## TASK DESCRIPTION
When you reach a picture, skip it, and retype every line below exactly.

## LISTED RECORDS
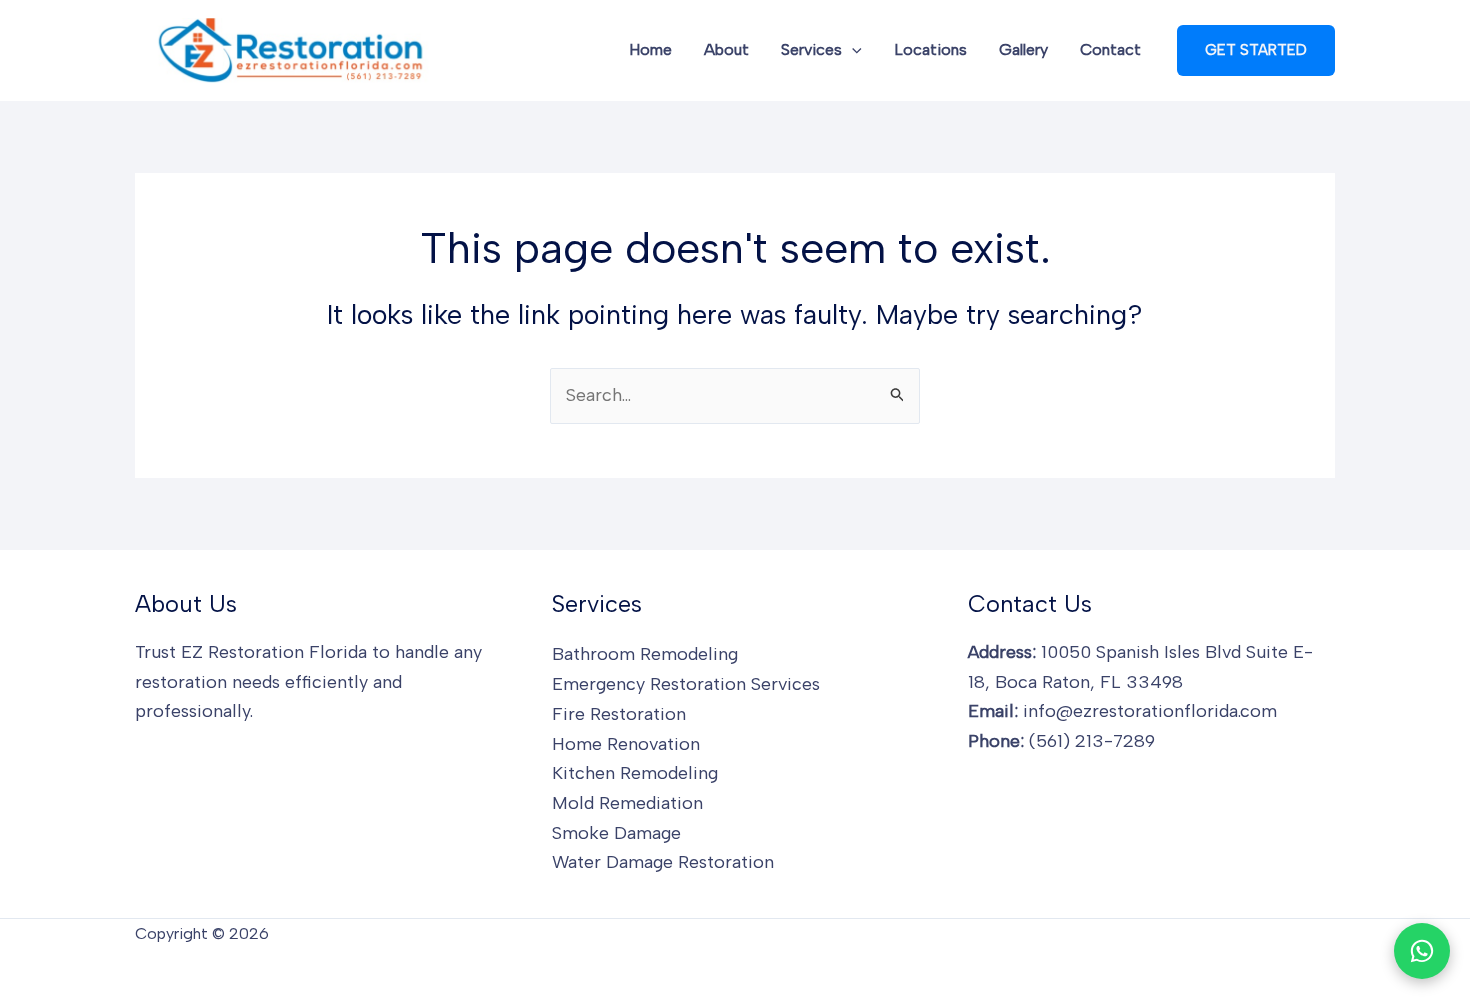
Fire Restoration (619, 714)
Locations (930, 49)
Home (650, 49)
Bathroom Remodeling (645, 654)
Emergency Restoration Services (686, 684)
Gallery (1023, 49)
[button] (852, 50)
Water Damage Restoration (663, 862)
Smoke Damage (616, 833)
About (726, 49)
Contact (1110, 49)
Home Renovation (626, 744)
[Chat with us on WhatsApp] (1422, 951)
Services (811, 49)
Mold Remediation (627, 803)
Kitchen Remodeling (635, 773)
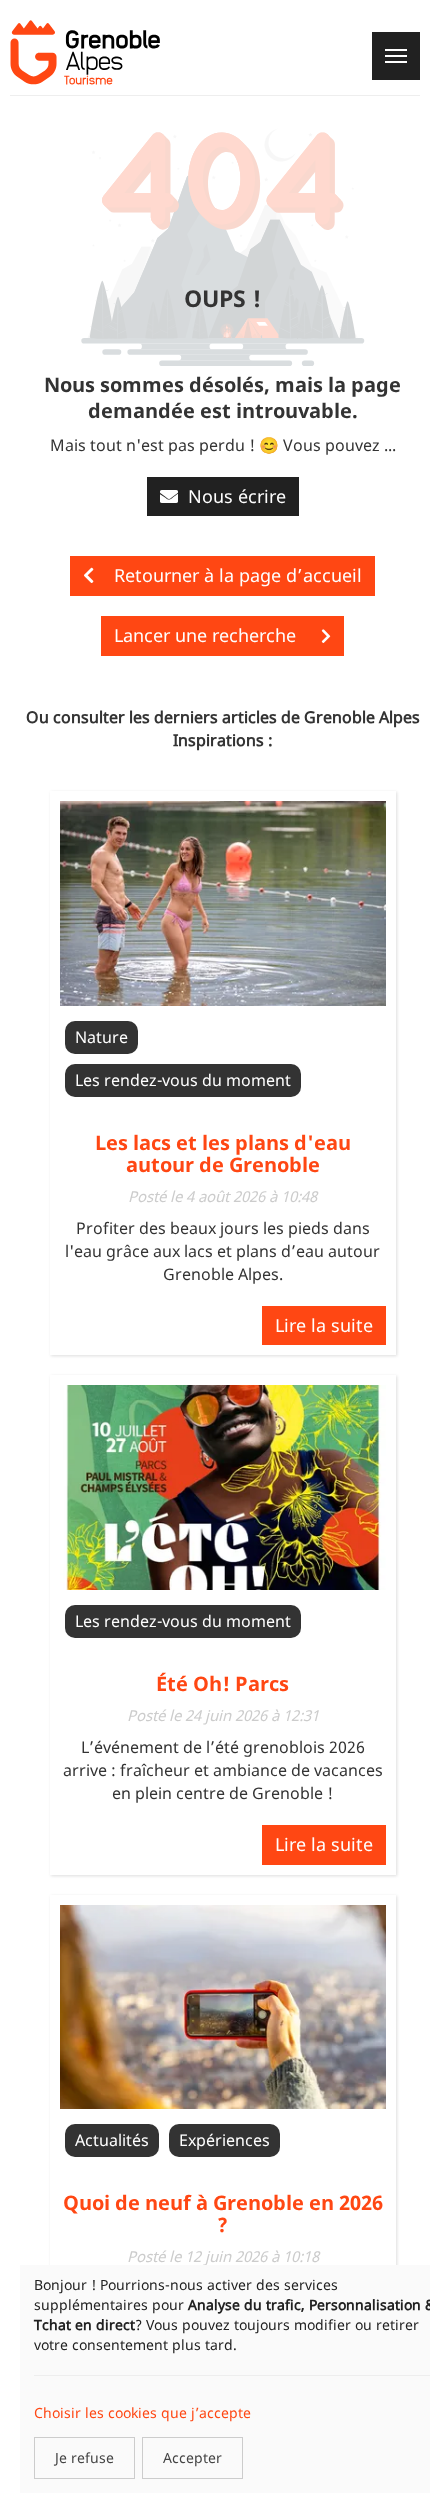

## ANSWER BOX
Fire Restoration (619, 714)
Locations (930, 49)
Home (650, 49)
Bathroom Remodeling (645, 654)
Emergency Restoration Services (686, 684)
Gallery (1023, 49)
[button] (852, 50)
Water Damage Restoration (663, 862)
Smoke Damage (616, 833)
About (726, 49)
Contact (1110, 49)
Home Renovation (626, 744)
[Chat with us on WhatsApp] (1422, 951)
Services (811, 49)
Mold Remediation (627, 803)
Kitchen Remodeling (635, 773)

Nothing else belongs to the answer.